Graças a “Winter”, um livro de Val McDermid sobre o qual escrevi na semana passada, aprendi sobre uma tradição na Escócia natal de McDermid que ajuda os habitantes locais a evitar a tristeza do inverno.
Todo mês de janeiro, a Galeria Nacional da Escócia traz 38 aquarelas brilhantes de William Turner para que todos possam ver. Henry Vaughan, um patrono rico que doou as fotos há muito tempo, fez da mostra de janeiro uma condição para seu legado. Ele pensou que mostrar as obras-primas sob a fraca luz do inverno seria a melhor maneira de preservá-las.
A ideia de Vaughan teve outro resultado agradável.
Durante os invernos cinzentos da Escócia, as imagens vívidas de Turner proporcionam aos visitantes do principal local de arte de Edimburgo um toque de cor redentor.
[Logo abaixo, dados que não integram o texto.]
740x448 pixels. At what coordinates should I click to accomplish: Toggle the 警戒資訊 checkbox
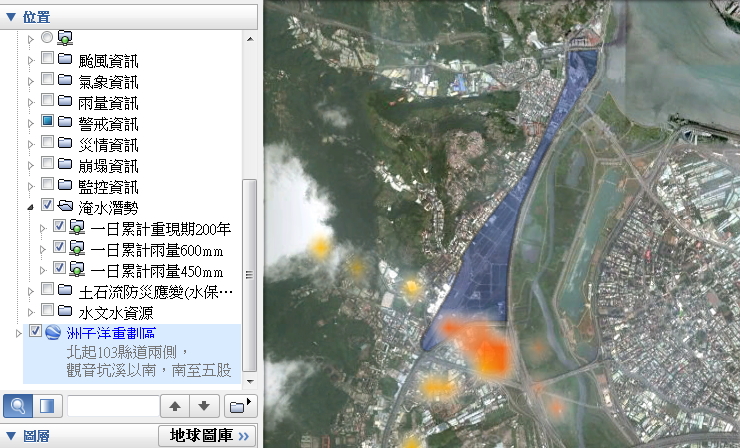[x=47, y=122]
A história de McDermid sobre Vaughan e aquelas aquarelas de Turner realmente ressoou em mim porque, todo inverno, também me sinto especialmente atraído pelas paletas deslumbrantes dos museus de arte. Meu aniversário cai em janeiro, quando os feriados acabam e as semanas podem ser vítimas de blás pós-Natal.
Nos últimos anos, respondi a esse desafio me dando de presente uma visita a um museu de arte. Os itinerários anteriores incluíram o Museu de Arte de Dallas, sede de uma exposição estelar de Van Gogh em 2022, e o Museu de Arte da LSU, que apresentou uma exposição de pinturas impressionistas americanas no inverno passado.
Este ano, minha esposa e eu invertemos um pouco o roteiro ao visitar uma exposição de arte para comemorar o Dia dos Namorados, em vez do meu aniversário. O Museu de Arte da LSU obrigou com uma noite de champanhe, sobremesas e confraternização a abrir sua nova exposição de Litografias de Marc Chagallque vai até 24 de maio.
O senso de humor lírico de Chagall e a vívida adoção de cores fazem suas fotos brilharem como uma lareira festiva, e os visitantes da noite de abertura da exposição quase pareciam aquecer as mãos em torno de suas obras-primas.
“Preciso disso agora”, disse o diretor executivo do museu, Mark Tullos, sobre a exposição. “Isso me deixa em paz. Estou feliz que você esteja aqui para aproveitar isso conosco.”
Chagall, que morreu aos 97 anos em 1985, morou em vários lugares ao longo de sua vida, mas seus anos de maior formação foram na França. Num aceno às raízes artísticas de Chagall, Rudolphe Sambou, cônsul-geral da França em Nova Orleans, também esteve presente para fazer comentários.
“A cultura não é um ornamento para tempos prósperos”, disse Sambou aos ouvintes.
Pelo contrário, salientou Sambou, é uma parte sustentada da nossa humanidade partilhada.
Pensei nas palavras de Sambou enquanto os clientes bebiam espumante em copos de plástico e circulavam pelas litografias, que foram concebidas principalmente para explorar o amor romântico. Numa época de manchetes sombrias, foi reconfortante ver tantas pessoas reunidas num evento que celebrava com alegria assuntos do coração.
Para Chagall, que sofreu em vida, mas respondeu à sua dor com belas imagens de espiritualidade crescente, a arte não era apenas uma fuga. Foi uma forma de invocar o que há de melhor em nós, algo de que todos precisamos agora mais do que nunca.
Envie um e-mail para Danny Heitman em [email protected].